* **DATASET EXTRACT**
START

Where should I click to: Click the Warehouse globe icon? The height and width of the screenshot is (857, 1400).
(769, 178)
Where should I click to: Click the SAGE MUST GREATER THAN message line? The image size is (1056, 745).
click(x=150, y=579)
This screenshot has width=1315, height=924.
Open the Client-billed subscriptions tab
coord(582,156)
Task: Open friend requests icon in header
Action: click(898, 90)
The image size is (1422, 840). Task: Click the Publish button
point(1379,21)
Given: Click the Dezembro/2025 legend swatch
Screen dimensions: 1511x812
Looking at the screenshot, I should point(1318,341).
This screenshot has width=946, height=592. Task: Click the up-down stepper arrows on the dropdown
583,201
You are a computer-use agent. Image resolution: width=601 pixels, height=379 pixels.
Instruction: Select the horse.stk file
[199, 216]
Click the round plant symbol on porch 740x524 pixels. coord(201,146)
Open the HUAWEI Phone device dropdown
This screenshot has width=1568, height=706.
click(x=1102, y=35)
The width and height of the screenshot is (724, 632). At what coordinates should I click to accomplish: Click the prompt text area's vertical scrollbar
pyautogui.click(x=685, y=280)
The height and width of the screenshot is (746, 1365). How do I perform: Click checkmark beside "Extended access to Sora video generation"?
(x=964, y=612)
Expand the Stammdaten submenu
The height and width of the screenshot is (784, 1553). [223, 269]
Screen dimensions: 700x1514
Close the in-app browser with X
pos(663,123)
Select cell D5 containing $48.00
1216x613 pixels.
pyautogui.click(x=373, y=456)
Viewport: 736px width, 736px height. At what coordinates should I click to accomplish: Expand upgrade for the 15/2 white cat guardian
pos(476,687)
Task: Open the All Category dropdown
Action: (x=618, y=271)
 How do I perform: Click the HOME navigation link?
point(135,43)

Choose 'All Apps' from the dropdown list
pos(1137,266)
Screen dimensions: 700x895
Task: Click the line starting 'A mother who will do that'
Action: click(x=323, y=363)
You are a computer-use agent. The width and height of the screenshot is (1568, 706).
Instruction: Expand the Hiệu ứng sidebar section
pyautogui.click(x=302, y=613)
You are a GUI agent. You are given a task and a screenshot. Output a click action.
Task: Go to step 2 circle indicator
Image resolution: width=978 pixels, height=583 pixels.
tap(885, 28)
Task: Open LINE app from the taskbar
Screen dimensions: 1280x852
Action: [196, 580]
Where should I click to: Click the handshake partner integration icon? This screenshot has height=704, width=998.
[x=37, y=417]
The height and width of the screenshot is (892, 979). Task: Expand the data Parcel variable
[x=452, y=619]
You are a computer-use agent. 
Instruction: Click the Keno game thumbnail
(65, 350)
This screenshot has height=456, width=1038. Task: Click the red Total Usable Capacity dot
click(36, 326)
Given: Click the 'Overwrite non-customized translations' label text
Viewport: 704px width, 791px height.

END

Rewrite every one of the records above, replacing "Instruction" with "Command" and leaving everything else unchanged.

Where should I click to: Click the Warehouse globe icon? The height and width of the screenshot is (857, 1400).
(769, 178)
Where should I click to: Click the SAGE MUST GREATER THAN message line? The image size is (1056, 745).
click(x=150, y=579)
This screenshot has width=1315, height=924.
Open the Client-billed subscriptions tab
coord(582,156)
Task: Open friend requests icon in header
Action: click(898, 90)
The image size is (1422, 840). Task: Click the Publish button
point(1379,21)
Given: Click the Dezembro/2025 legend swatch
Screen dimensions: 1511x812
Looking at the screenshot, I should point(1318,341).
This screenshot has width=946, height=592. Task: Click the up-down stepper arrows on the dropdown
583,201
You are a computer-use agent. Image resolution: width=601 pixels, height=379 pixels.
Command: Select the horse.stk file
[199, 216]
Click the round plant symbol on porch 740x524 pixels. coord(201,146)
Open the HUAWEI Phone device dropdown
This screenshot has width=1568, height=706.
click(x=1102, y=35)
The width and height of the screenshot is (724, 632). At what coordinates should I click to accomplish: Click the prompt text area's vertical scrollbar
pyautogui.click(x=685, y=280)
The height and width of the screenshot is (746, 1365). How do I perform: Click checkmark beside "Extended access to Sora video generation"?
(x=964, y=612)
Expand the Stammdaten submenu
The height and width of the screenshot is (784, 1553). [223, 269]
Screen dimensions: 700x1514
Close the in-app browser with X
pos(663,123)
Select cell D5 containing $48.00
1216x613 pixels.
pyautogui.click(x=373, y=456)
Viewport: 736px width, 736px height. At what coordinates should I click to accomplish: Expand upgrade for the 15/2 white cat guardian
pos(476,687)
Task: Open the All Category dropdown
Action: (x=618, y=271)
 How do I perform: Click the HOME navigation link?
point(135,43)

Choose 'All Apps' from the dropdown list
pos(1137,266)
Screen dimensions: 700x895
Task: Click the line starting 'A mother who will do that'
Action: click(x=323, y=363)
You are a computer-use agent. The width and height of the screenshot is (1568, 706).
Command: Expand the Hiệu ứng sidebar section
pyautogui.click(x=302, y=613)
You are a GUI agent. You are given a task and a screenshot. Output a click action.
Task: Go to step 2 circle indicator
Image resolution: width=978 pixels, height=583 pixels.
tap(885, 28)
Task: Open LINE app from the taskbar
Screen dimensions: 1280x852
Action: [196, 580]
Where should I click to: Click the handshake partner integration icon? This screenshot has height=704, width=998.
[x=37, y=417]
The height and width of the screenshot is (892, 979). Task: Expand the data Parcel variable
[x=452, y=619]
You are a computer-use agent. 
Command: Click the Keno game thumbnail
(65, 350)
This screenshot has height=456, width=1038. Task: Click the red Total Usable Capacity dot
click(36, 326)
Given: Click the 'Overwrite non-customized translations' label text
Viewport: 704px width, 791px height.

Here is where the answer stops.